I never saw Mommy “get happy” at Whosoever Baptist, meaning “get the spirit” and lose control—thank God. When people got happy it was too much for me. They were mostly women, big mamas whom I knew and loved, but when the good Lord climbed into their bones and lifted them up toward Sweet Liberty, kind, gentle women who mussed my hair and kissed me on my cheek and gave me dimes would burst out of their seats like Pittsburgh Steeler linebackers. “Oh yessss!” they’d cry, arms outstretched, dancing in the aisles, slithering around with the agility of the Pink Panther, shuddering violently, purse flying one way, hat going another, while some poor old sober-looking deacon tried grimly to hang on to them to keep them from hurting themselves, only to be shaken off like a fly. Sometimes two or three people would physically hold the spirited person to keep her from hurting herself while we looked on in awe, the person convulsing and hollering, “Jesus, Jesus!
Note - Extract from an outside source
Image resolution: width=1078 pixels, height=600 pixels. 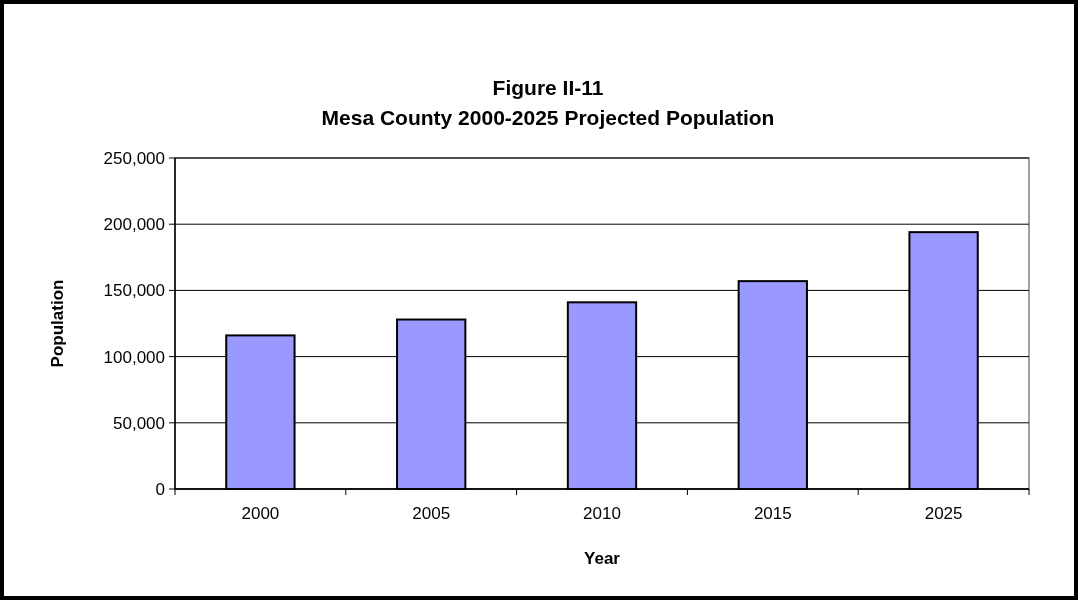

Yes!” with Rev. Owens winging along with his spirited “AMEN’S” and “ah yes’s!” I never understood why God would climb into these people with such fervor, until I became a grown man myself and came to understand the nature and power of God’s many blessings, but even as a boy I knew God was all-powerful because of Mommy’s utter deference to Him, and also because she would occasionally do something in church that I never saw her do at home or anywhere else: at some point in the service, usually when the congregation was singing one of her favorite songs, like “We’ve Come This Far by Faith” or “What a Friend We Have in Jesus,” she would bow down her head and weep. It was the only time I ever saw her cry. “Why do you cry in church?” I asked her one afternoon after service.